RAB for suspending mobile money transfer to Cox’s Bazar

Rapid Action Battalion director general Benazir Ahmed on Sunday urged home minister Asaduzzaman Khan to bar mobile money transfer services to Cox’s Bazar for two months as the minister said Colombia-style war against drugs would continue until Bangladesh could control drug menace.
‘We are requesting you to take necessary steps to stop mobile-banking services towards Cox’s Bazar for at least two months and we want to examine if it works,’ Benazir told the minister at a programme at the battalion media centre at Karwanbazar.
The battalion chief, however, told New Age after the programme that had no specific data on how much
money were being transferred to Cox’s Bazar through mobile banking services but they found that the money flow was huge considering the sources of income of the recipients.
The minister made no comments on the suggestion in his speech but said that Colombia could control their drug trafficking. 
‘We have to win the war against drugs,’ the minister told the function organised to release a television commercial promoting awareness against drug abuse.
‘If challenged the law enforcing agencies will not sit idle,’ he said.
Inspector general of police Muhammad Javed Patwary, however, said, ‘The law enforcement agencies were not enough to curb menace of drugs as it has turned into a social problem.’
He said that there were about one crore drug abusers and 26 districts had no drug rehabilitation centre. The police chief also called for public awareness, and asked the media to portray their activities ‘positively’.
Home ministry’s public security division secretary Mostafa Kamal Uddin said that Yaba trading were being patronised in Myanmar and there was demand in Bangladesh. 
He was annoyed about the drug abusers and said, ‘Are they humane? We do not need them.’
Security services division secretary of the home ministry Farid Uddin Ahmed Chowdhury focused on the rehabilitation and integration of drug abusers in the society.
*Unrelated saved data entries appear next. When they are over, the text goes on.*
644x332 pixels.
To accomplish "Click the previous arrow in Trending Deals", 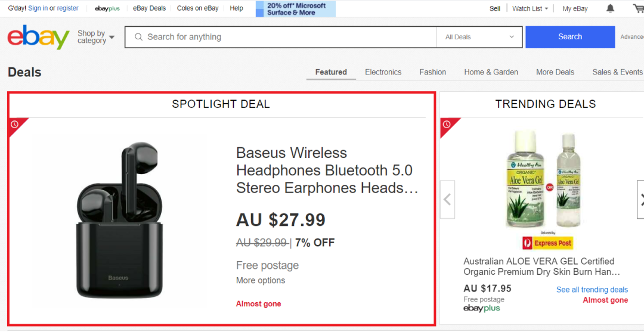I will coord(447,200).
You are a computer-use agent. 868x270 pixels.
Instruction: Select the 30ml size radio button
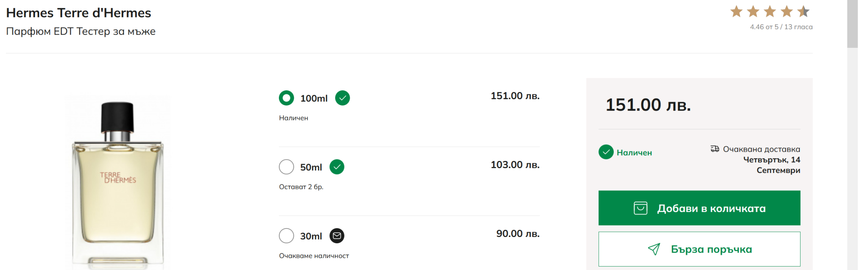click(287, 236)
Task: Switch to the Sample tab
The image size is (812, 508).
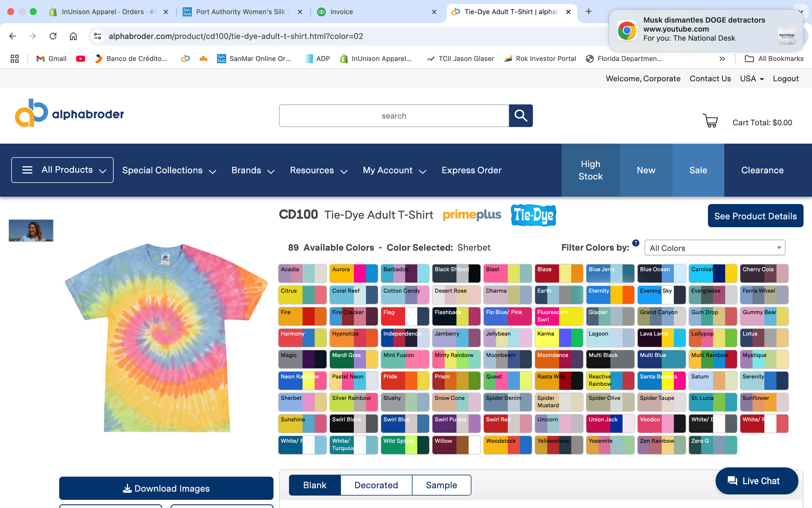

He said that the ministry had taken initiative to build 200-bed rehabilitation hospitals in all the eight divisional headquarters while main drug rehabilitation hospital in the capital’s Tejgaon would be ungraded to 200 beds from 100 beds.
Department of Narcotics Control director general Jamal Uddin said that unless the demand in the country was stopped, the supply would not be stopped. 
At the initial statement, the battalion chief highlighted their success in the past 80 days of anti-drug drives and said that they had encountered 37 critical operations among the 1,791 drives in which 47 ‘notorious drug dealers’ were killed. 
Benazir expressed his concern over smuggling of drugs through the buses plying on Dhaka-Cox’s Bazar route and said they would sit with the bus owners shortly to discuss the issue.
Bangladesh began anti-drug crackdown across the country on May 15. Still it is continuing killing 195 suspects, opposition and ruling party leaders. The law enforcers have also arrested 37,000 people so far in the operation doubling the number of inmates in prisons.